Parasympathetic signals originating in the brain underlie adaptive beat-to-beat changes in the heart rate. This heart rate variability (HRV) can be measured at rest or during a task (e.g., stress induction). We found resting HRV to be linked to functional brain connectivity in cortical midline structures (Kumral et al., 2019) as well as to cortical thickness in orbitofrontal cortex (Koenig et al., 2021).

Key publications:
Kumral, D. et al. (2019). The age-dependent relationship between resting heart rate variability and functional brain connectivity. NeuroImage, 185, 521–533.

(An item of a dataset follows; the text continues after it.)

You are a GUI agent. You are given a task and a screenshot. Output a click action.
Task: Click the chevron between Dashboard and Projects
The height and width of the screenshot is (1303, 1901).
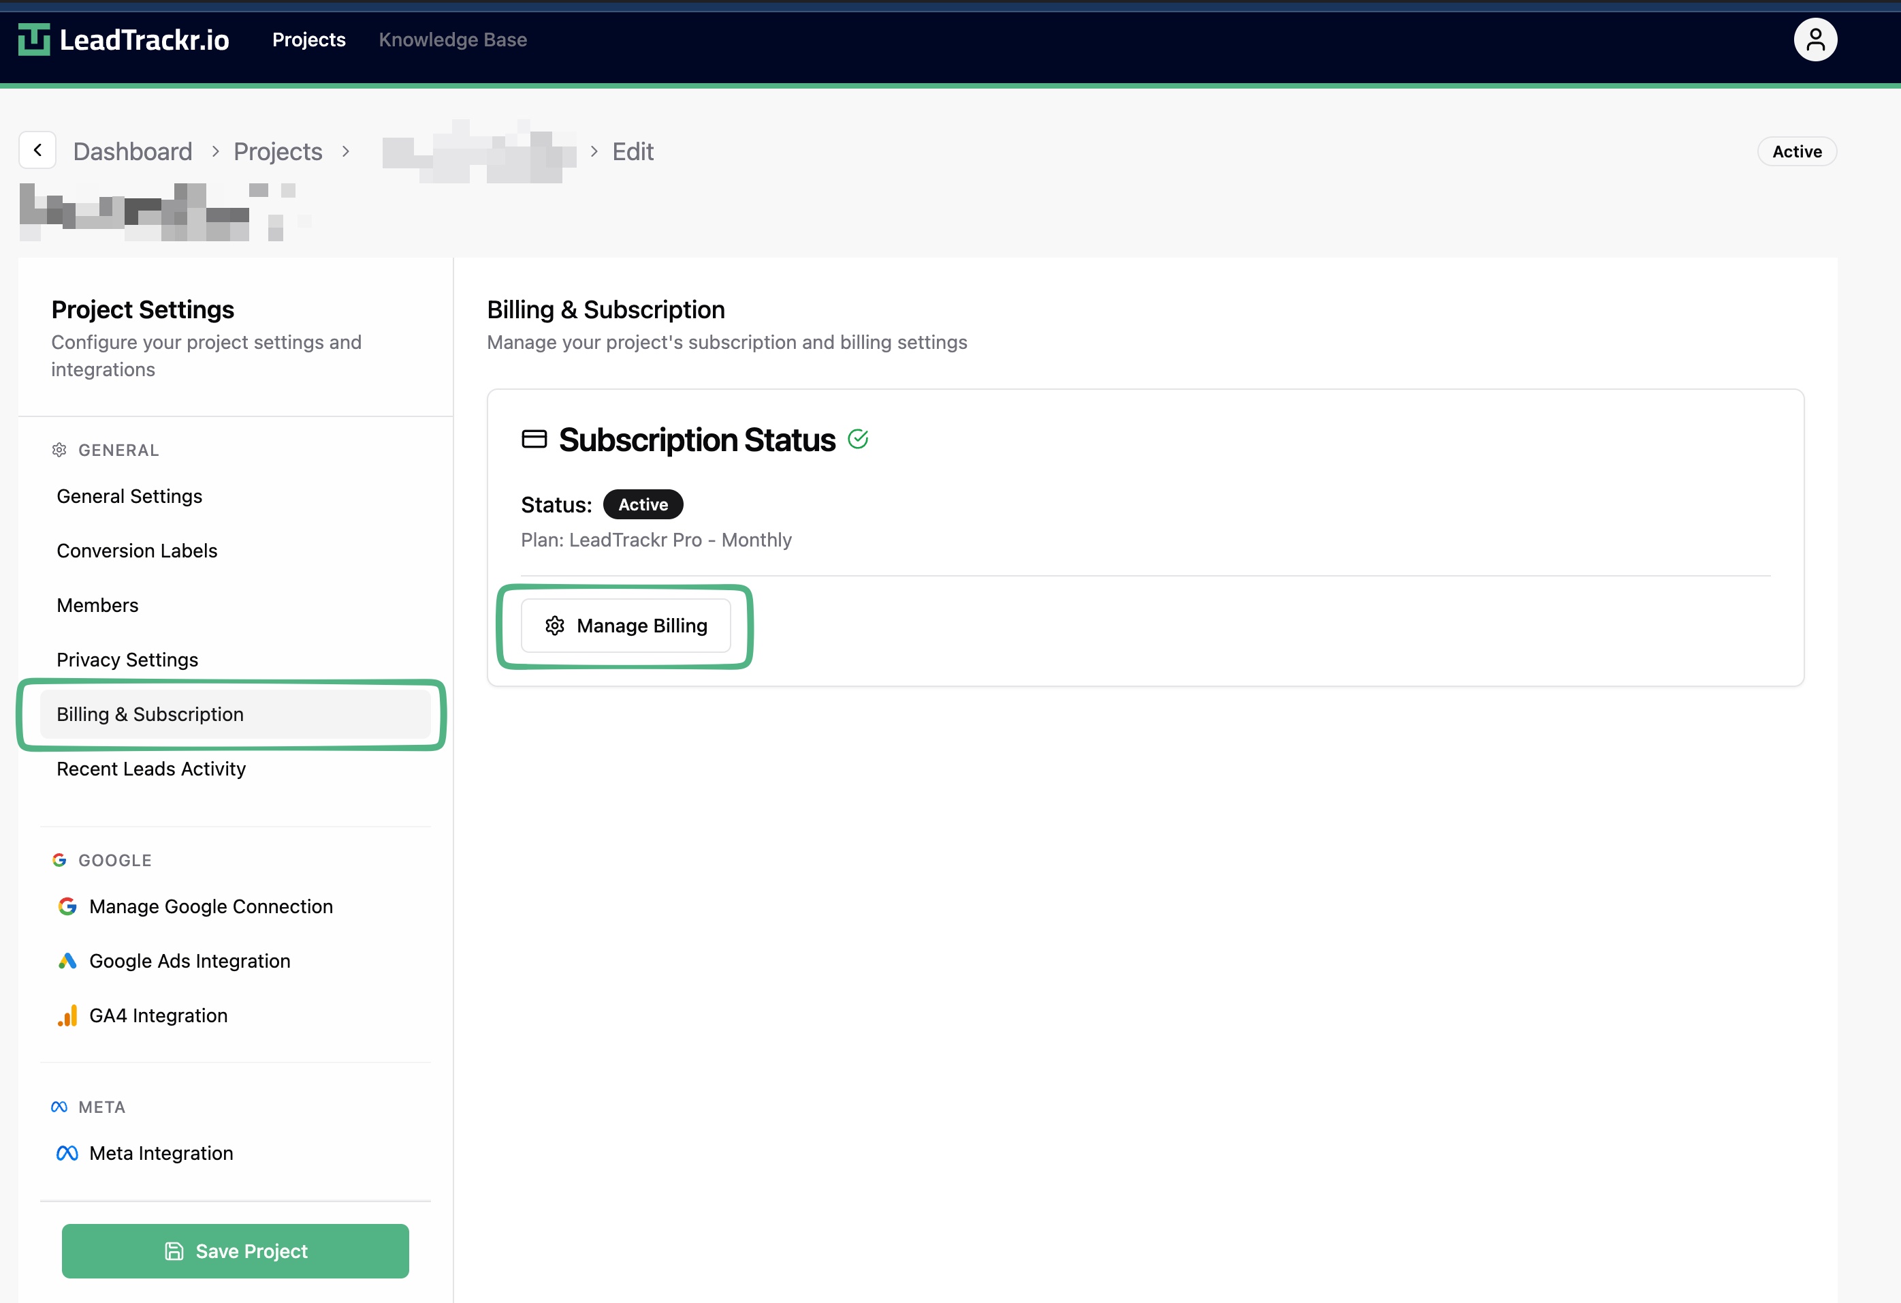coord(215,151)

Koenig, J., et al. (2021). Cortical thickness and resting‐state cardiac function across the lifespan: A cross‐sectional pooled mega‐analysis. Psychophysiology, 58(7).

 

Cardiac-cycle dependent perception and action

The heartbeat also influences how we perceive our environment and how we interact with it. We investigate such cardiac cycle time effects in the visual, somatosensory, and motor domain. The cardiac cycle can be divided into systole, when the heart muscle contracts to eject blood into the arteries, and diastole, when the heart (re-)fills with blood.
We found that people are more likely to prompt a briefly presented photo they’re asked to memorize during systole compared to diastole. The functional relevance of this bias is still unclear as this preference did not influence how well they remembered it (Kunzendorf et al., 2019).
In several independent studies, we also observed that near-threshold somatosensory stimuli are more likely to be detected when they are presented at later phases of the cardiac cycle (diastole).

Key publications:
Motyka, P., Grund, M., Forschack, N., Al, E., Villringer, A., & Gaebler, M. (2019). Interactions between cardiac activity and conscious somatosensory perception. Psychophysiology, 56(10), e13424.

Al, E., Iliopoulos, F., Forschack, N., Nierhaus, T., Grund, M., Motyka, P., Gaebler, M., Nikulin, V. V., & Villringer, A. (2020). Heart–brain interactions shape somatosensory perception and evoked potentials. PNAS, 201915629.